--- Dataset ---
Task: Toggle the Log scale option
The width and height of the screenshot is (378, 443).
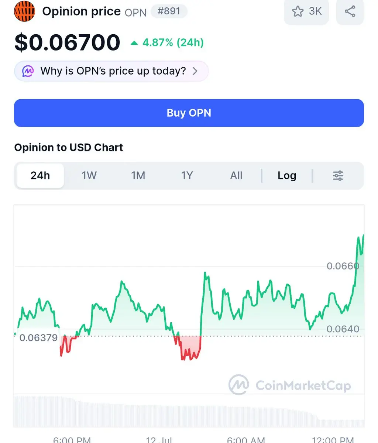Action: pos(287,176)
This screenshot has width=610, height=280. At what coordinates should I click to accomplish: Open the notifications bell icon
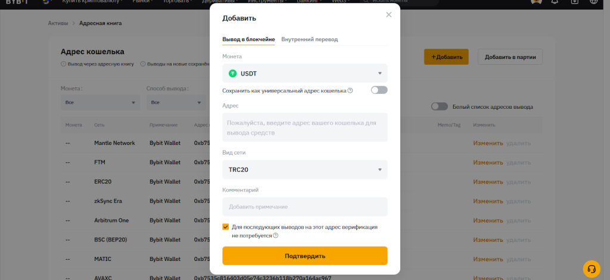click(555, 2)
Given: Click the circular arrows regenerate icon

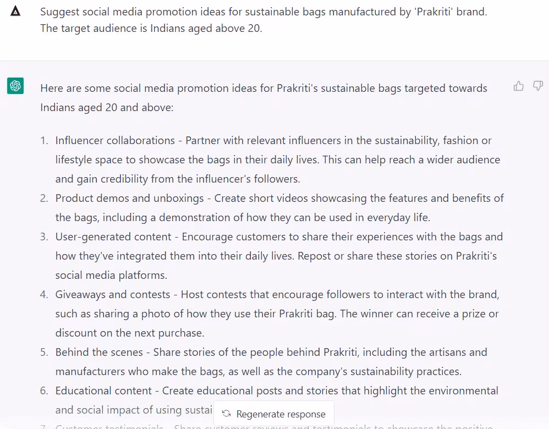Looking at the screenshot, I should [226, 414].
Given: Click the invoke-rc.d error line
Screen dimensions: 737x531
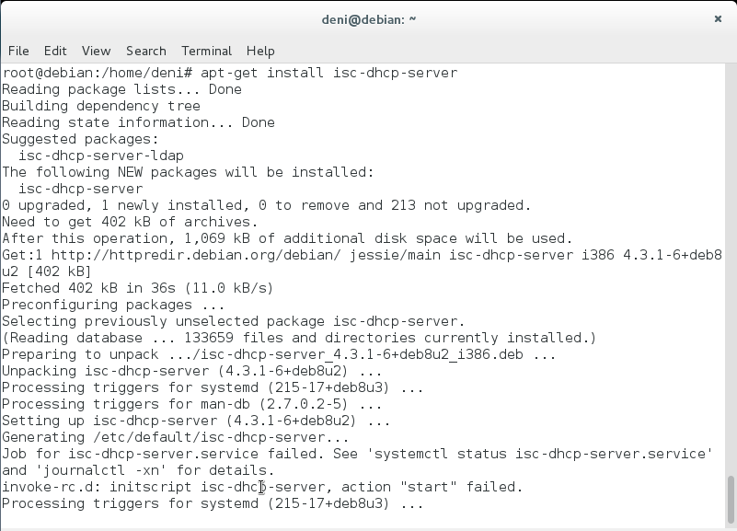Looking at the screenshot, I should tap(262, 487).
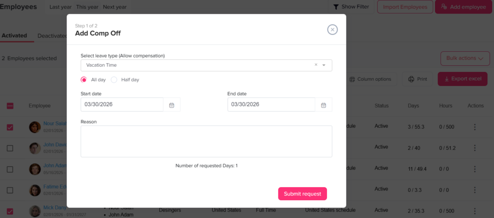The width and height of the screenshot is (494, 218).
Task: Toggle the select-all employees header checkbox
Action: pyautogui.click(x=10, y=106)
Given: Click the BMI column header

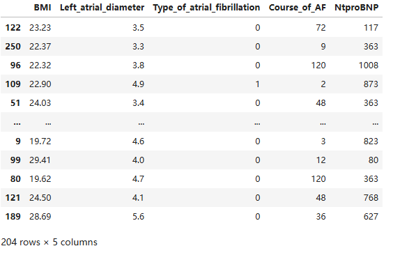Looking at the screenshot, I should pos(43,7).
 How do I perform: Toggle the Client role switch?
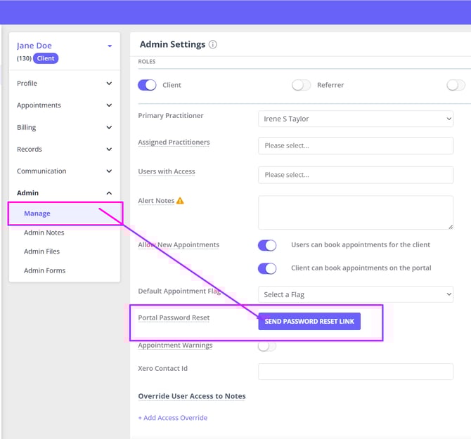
---
Output the records above exactly, leaving out pictures.

[Exercise response]
Task: Toggle the Log scale option
The width and height of the screenshot is (378, 443).
Action: pos(287,176)
This screenshot has width=610, height=280. At what coordinates should I click to accomplish: Open the notifications bell icon
click(555, 2)
Given: Click the circular arrows regenerate icon

Looking at the screenshot, I should [226, 414].
Given: Click the invoke-rc.d error line
Screen dimensions: 737x531
Looking at the screenshot, I should tap(262, 487).
The width and height of the screenshot is (494, 218).
Task: Toggle the select-all employees header checkbox
Action: pyautogui.click(x=10, y=106)
Given: Click the BMI column header

Looking at the screenshot, I should pos(43,7).
 How do I perform: Toggle the Client role switch?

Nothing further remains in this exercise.